Comment vous persuader de vous jeter sur ce texte qui a vraiment TOUT pour lui : il est drôle, très drôle même (ceux qui goûtent l’humour absurde vont se régaler), l’écriture est magnifique (ce qui, par les temps qui courent vaut d’être noté), les personnages attachants (je vous dirai pourquoi très bientôt) et il fait réfléchir, penser, philosopher même (waouh… quel programme n’est-ce pas?) Non franchement : NE PASSEZ PAS À CÔTÉ !!!
De quoi il cause ?
Bon, commençons par le commencement : Batiste est imitateur… On ne peut pas dire qu’il vive de ses talents, non, pas vraiment… car Batiste n’imite pas Nicolas Sarkozy, Ségolène Royal ou Kylian Mbappé… Non, lui, son genre, c’est plutôt Gide, Céline (Louis-Ferdinand), Mendès France ou Bernanos… Bref, vous voyez le problème, j’imagine. Cela dit, Batiste est très bon, doué même, mais le public ne suit pas…
Or, un soir, un homme l’attend dans sa loge : il s’appelle Pierre Chozène (Jean sur la 4e de couv,’ mais bien Pierre dans le roman…), il est romancier, célèbre (genre Goncourable…), recherché par tous les journalistes qui rêvent de l’interviewer et sa discrétion légendaire ne fait qu’accentuer le mystère dont il est nimbé.
Et que veut Pierre Chozène ? LA PAIX !!! Il ne veut plus passer son temps à répondre au téléphone, aux messages, aux mails, aux SMS etc, etc… dont il est assailli chaque jour. Non, Chozène a besoin de temps et de silence pour écrire… Et il a l’idée, assez géniale, de proposer à notre Batiste de faire le boulot à sa place… Il lui confie donc son téléphone ainsi qu’un classeur dans lequel sont fichés tous les gens qui l’empêchent de se livrer à son art : ex-femme, éditeur, journaliste, fille, amante, amis, père, producteur, directeur… Bref, LA TERRE ENTIÈRE !! Et il est prêt à payer assez cher pour être tranquille (ce qui arrangerait bien les finances de notre Batiste…)
Y a plus qu’à… Une intrigue rocambolesque et un vrai suspense se mettent en place : Batiste va-t-il être capable de relever le défi, de faire en sorte que les gens n’y voient que du feu, des gens, ne l’oublions pas, qu’il ne connaît ni d’Eve ni d’Adam, et avec lesquels il va devoir se lancer dans de longues discussions parfois assez intimes (pour ne pas dire plus…) tout en se faisant passer pour un auteur qu’il ne connaît pas plus que ça non plus ? Pas facile de ne pas commettre d’impairs et de… garder son calme !

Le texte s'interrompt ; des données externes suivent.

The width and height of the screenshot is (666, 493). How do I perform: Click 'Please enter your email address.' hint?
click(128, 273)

Franchement, ce texte, à la manière d’une comédie de boulevard à la Feydeau, est désopilant… Imaginez les situations ubuesques et complètement irrésistibles qui vont naître de quiproquos franchement pas piqués des vers… Je vous promets quelques bons éclats de rire…

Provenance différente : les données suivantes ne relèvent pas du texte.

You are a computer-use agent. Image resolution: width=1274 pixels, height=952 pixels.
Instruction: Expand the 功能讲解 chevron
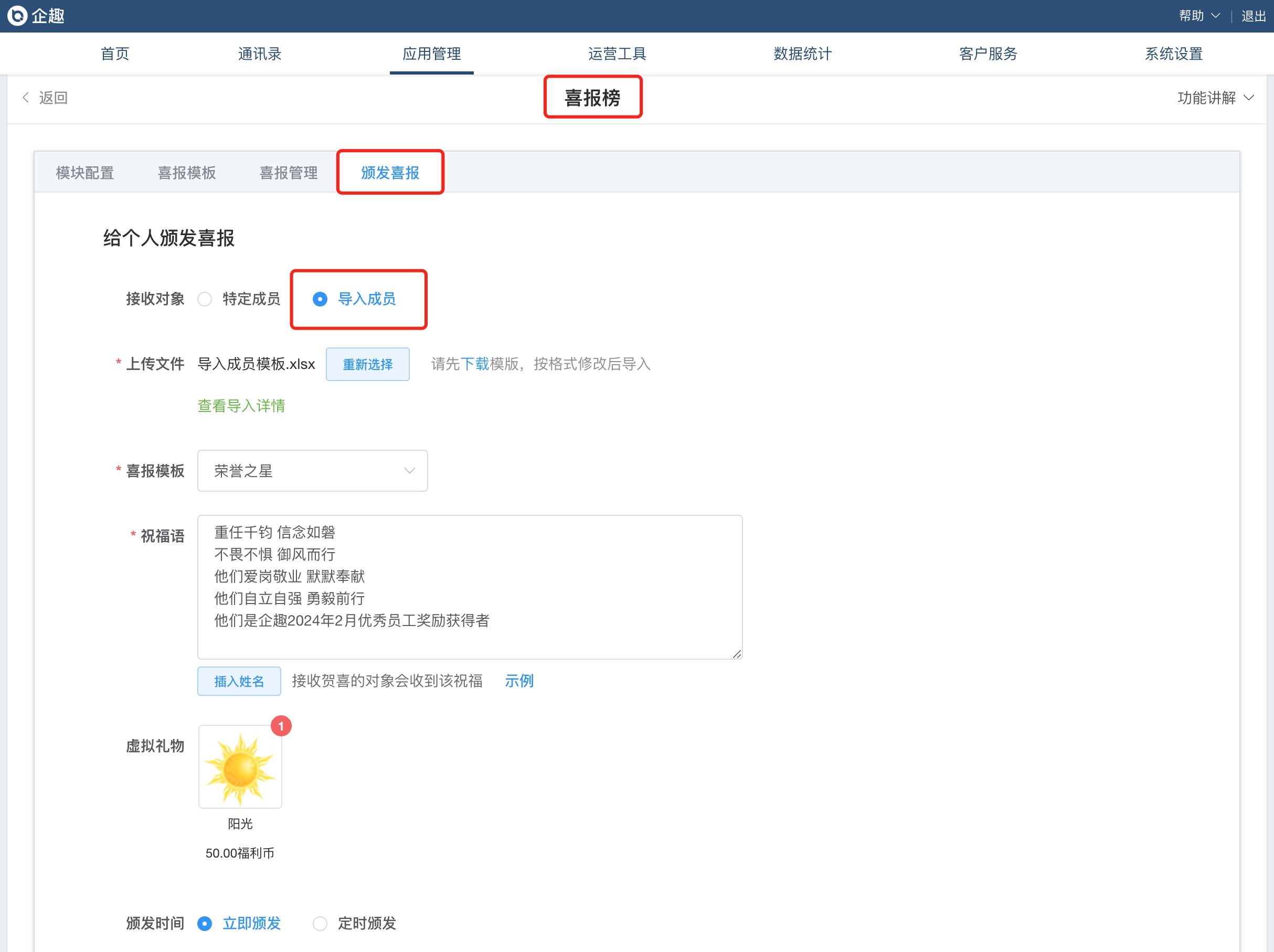(x=1249, y=98)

Et puis, comme je le disais pour commencer, vous verrez que les rapports sociaux…c’est pas simple (ah, vous le saviez déjà?), que l’on croit connaître les autres mais ABSOLUMENT PAS, que communiquer (même et SURTOUT à l’heure d’Internet) relève de la gageure et que et que et que… Et puis, tromper les autres ne revient-il pas à les manipuler, à se jouer d’eux… Jusqu’où peut-on aller, jusqu’où a-t-on LE DROIT d’aller ?

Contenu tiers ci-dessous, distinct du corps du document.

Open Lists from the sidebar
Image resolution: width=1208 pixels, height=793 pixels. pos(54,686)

J’arrête ! Je n’en dis pas plus !
Franchement les copains, pas d’hésitation… D’ailleurs, je serais producteur, je contacterais immédiatement Monsieur Blanvillain et je lui ferais un gros chèque pour qu’il me laisse la possibilité de me lancer dans une adaptation cinématographique…
Oui, vraiment, je me suis régalée. Offrez-vous le même plaisir (parce que vous le valez bien, hein ?)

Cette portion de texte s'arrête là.